Vergewaltigungen, Waterboarding, Aufhängen

 "Die Polizei in Indien wird erst lernen, dass das Schlagen von Verdächtigen zur Erpressung von Geständnissen inakzeptabel ist, wenn Beamte wegen Folter verurteilt werden", erklärte die Südasien-Leiterin von Human Rights Watch, Meenakshi Ganguly. "Unsere Nachforschungen zeigen, dass diejenigen Polizisten, die bei Todesfällen in Gefangenschaft ermitteln, mehr darum besorgt sind, ihre Kollegen zu decken, als die Verantwortlichen zur Rechenschaft zu ziehen."

Zu den Verhörmethoden gehören dem Bericht zufolge Prügel, Vergewaltigungen und das sogenannte Waterboarding, bei dem der Festgenommene glaubt, er ertrinke. Aber auch Stiefeltritte und das Aufhängen von Gefangenen an der Decke seien an der Tagesordnung. Besonders ausführlich widmet sich die HRW-Studie 71 der dokumentierten Todesfälle, wofür die Wissenschaftler zahlreiche Interviews mit Familienangehörigen, Zeugen, Rechtsexperten und Polizisten führten.

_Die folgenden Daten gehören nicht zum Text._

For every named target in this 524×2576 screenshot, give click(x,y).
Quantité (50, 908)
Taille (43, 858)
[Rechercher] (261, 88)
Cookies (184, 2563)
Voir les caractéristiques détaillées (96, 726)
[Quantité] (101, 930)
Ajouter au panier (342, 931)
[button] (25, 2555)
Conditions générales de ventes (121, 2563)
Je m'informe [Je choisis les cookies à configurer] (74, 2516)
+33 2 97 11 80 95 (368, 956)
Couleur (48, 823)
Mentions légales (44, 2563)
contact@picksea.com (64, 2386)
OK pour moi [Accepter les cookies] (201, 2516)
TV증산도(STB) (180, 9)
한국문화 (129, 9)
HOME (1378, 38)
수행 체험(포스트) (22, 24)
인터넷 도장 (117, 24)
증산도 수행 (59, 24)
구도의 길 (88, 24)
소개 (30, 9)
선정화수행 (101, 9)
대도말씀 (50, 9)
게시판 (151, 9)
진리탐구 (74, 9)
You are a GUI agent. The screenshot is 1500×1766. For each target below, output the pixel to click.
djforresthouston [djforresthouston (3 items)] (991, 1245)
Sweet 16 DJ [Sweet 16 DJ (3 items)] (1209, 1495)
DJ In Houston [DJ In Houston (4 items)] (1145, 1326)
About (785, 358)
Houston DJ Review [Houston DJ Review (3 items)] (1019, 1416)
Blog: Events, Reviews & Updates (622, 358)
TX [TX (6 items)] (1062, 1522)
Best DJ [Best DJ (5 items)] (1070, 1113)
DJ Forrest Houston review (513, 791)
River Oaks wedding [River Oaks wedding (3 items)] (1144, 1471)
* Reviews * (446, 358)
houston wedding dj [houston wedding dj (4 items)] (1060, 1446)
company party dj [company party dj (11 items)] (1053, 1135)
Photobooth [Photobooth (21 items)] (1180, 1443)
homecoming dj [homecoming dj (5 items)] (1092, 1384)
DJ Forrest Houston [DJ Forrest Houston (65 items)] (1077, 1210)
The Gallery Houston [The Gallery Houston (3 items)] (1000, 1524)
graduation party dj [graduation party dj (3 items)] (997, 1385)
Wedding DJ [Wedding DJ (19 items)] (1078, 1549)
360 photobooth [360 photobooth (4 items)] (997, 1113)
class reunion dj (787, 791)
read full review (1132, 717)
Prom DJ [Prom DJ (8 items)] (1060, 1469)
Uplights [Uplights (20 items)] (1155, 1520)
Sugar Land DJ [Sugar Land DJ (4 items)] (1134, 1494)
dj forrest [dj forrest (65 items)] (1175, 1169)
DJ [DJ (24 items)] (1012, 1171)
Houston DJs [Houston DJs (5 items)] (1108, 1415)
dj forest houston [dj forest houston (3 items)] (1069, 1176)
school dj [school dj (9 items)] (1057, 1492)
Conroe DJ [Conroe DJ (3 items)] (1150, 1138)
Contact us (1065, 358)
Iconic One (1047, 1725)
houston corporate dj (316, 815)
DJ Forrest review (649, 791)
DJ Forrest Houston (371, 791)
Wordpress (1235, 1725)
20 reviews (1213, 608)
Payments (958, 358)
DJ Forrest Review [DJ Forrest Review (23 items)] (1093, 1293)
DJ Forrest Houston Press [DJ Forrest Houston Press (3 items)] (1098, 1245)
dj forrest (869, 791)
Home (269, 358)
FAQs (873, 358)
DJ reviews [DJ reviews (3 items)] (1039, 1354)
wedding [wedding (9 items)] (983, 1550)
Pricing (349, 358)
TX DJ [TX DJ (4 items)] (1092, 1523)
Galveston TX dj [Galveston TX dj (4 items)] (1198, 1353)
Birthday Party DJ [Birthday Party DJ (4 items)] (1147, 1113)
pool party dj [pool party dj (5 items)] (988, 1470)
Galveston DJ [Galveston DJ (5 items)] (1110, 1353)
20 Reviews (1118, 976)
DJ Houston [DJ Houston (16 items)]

Jahrelang in Untersuchungshaft

Indien hat um die 450.000 Gefangene. Die Haftanstalten sind notorisch überfüllt und in verheerendem Zustand. Das Justizsystem ist hoffnungslos überlastet. Manche Gefangene verbringen Jahre in Untersuchungshaft, während ihr Fall untersucht wird. Wenn es schiefgeht, nimmt die Polizei derweil das "Recht" selbst in die Hand.